Apparently, in America’s liberal enclaves the word “Trump” is profane and “golf” is a four-letter word. But since the majority of our recent presidents have been avid golfers, what is it about Trump, in particular, that finds critics taking such vehement exception? Is it golf that’s the real target of their ire, the President himself, or the unholy alliance between “This President” and “That Sport?”

Historically, presidential hobbies have been viewed as a window into the enigma occupying the White House. If he’s a bowler, as were LBJ and Nixon, there must be a down-to-earth Archie Bunker buried somewhere inside him, the reasoning goes. If, like Barack Obama, he likes to stir up a street game of pick-up hoops he’s assuredly “with it” and youthfully hip. If he loves baseball as much as former Texas Rangers owner George W. Bush he must be as patriotic as ballpark franks and first pitches.

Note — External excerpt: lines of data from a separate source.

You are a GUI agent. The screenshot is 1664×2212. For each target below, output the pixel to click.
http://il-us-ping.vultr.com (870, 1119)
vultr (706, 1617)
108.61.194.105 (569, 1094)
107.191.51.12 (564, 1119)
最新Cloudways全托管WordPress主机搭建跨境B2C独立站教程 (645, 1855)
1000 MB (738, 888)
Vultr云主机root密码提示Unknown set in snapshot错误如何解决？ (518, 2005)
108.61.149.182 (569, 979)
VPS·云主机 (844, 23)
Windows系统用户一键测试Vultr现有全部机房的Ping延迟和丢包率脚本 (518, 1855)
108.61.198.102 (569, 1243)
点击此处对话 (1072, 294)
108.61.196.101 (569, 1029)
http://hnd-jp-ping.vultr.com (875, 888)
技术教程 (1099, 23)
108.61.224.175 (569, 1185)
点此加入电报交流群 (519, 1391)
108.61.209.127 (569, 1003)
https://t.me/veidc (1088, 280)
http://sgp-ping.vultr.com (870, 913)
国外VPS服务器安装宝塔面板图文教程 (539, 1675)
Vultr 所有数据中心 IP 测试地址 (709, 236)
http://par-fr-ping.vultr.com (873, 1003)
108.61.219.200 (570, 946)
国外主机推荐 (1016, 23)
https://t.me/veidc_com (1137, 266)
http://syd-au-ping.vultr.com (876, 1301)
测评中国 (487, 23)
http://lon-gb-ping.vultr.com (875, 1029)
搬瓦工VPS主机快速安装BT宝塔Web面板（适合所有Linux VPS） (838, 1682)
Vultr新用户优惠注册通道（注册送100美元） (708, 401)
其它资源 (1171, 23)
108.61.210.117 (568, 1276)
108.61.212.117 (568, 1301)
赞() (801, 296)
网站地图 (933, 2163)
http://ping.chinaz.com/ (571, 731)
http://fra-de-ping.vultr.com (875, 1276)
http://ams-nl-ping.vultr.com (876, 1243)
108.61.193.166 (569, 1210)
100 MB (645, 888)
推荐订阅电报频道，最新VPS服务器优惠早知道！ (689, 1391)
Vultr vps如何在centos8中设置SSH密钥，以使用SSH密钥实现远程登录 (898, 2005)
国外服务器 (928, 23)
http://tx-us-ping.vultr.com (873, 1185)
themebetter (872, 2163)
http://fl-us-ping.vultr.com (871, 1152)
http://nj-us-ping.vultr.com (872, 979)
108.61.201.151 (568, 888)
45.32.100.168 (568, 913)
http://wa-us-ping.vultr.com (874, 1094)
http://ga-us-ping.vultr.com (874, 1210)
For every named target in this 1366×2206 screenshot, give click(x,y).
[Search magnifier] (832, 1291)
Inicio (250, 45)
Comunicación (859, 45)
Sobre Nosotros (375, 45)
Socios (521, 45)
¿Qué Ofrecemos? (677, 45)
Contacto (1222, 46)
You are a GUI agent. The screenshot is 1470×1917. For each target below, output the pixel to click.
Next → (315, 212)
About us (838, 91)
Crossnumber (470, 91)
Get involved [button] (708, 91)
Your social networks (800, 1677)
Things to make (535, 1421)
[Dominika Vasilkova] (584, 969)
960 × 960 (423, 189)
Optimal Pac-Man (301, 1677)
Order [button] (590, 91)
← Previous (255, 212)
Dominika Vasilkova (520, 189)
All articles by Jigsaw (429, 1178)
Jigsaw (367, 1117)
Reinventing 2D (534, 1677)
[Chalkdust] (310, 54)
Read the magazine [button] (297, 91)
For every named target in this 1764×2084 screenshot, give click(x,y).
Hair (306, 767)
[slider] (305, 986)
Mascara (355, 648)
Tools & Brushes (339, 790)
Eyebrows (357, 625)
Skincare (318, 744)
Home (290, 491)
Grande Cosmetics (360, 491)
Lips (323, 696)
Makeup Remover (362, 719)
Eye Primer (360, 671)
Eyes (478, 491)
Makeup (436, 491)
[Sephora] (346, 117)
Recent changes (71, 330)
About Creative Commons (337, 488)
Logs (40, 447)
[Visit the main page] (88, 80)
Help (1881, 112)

It’s clear from context that the media shaming Trump for his love of a “good walk spoiled” harbor a special hatred for golf. In its latest screed against the sport Salon pulls no punches, calling those who play “greedheads and their wannabees” and a “staple of pale male humor.” It’s an unforgivable waste of space and water, they claim, and a pastime whose “most important function in American culture” is as  “lubricant for business.” Their rant paints golfers as entitled liars and cheats engaging in white male-only environmentally dubious conspicuous consumption.

Either the magazine’s editors think it’s still 1955 and it’s Ike, rather than Trump, who just dialed up a seventeen-day links vacation, or the “research” for their screed consisted of watching the movie Caddyshack on continuous replay.

To highlight their hypocrisy it’s useful to choose a sport—say, cycling—that the members of the media likely engage in themselves, and appear to admire for its esprit de corps. If instead of teeing off the president had instead poured himself into his sexiest cycling jersey and sprinted off in the presidential peleton would he be engaging in a sport more demographically diverse? Hardly. According to the 2011 American Bicyclist Study only 5.1% of U.S. bike riders in 2010 were African American and just 6.4 were Hispanic. Even the progressive Community Cycling Center study found that the costs of purchasing an ordinary recreation bicycle were cited as a “major obstacle to cycling by 60% of participants in focus groups of African, African American and Hispanic.” By contrast the National Golf Foundation reported 20% minority participation in its 2015 report.

And what about golf’s bad rep as a male-only boy’s club? According to U.S. Cycling 87% of U.S. competitive cyclists are male while only 12% are female (compared to 20% female participation in golf). As it turns out cycling is every bit as much income-correlated, or more, than golf. According to a government study of 10,000 Americans commissioned by the National Highway Traffic Safety Administration access to bikes is strongly correlated with household income. Just 29% of those with household incomes less than $15,000 had regular access to a bicycle compared to 65% with incomes $75,000 or more.

If the pundit class’ chief complaint is the golfer-in-chief taking a 17-day working holiday in an age when even new employees at companies like Amgen and Ikea start with three weeks paid vacation, I’m willing to listen. But if it’s “this president” indulging in “that sport” that so burns their collective britches, they might need to chill-out long enough to leave their 1950s classist, racist, sexist, and ageist misconceptions about the sport behind.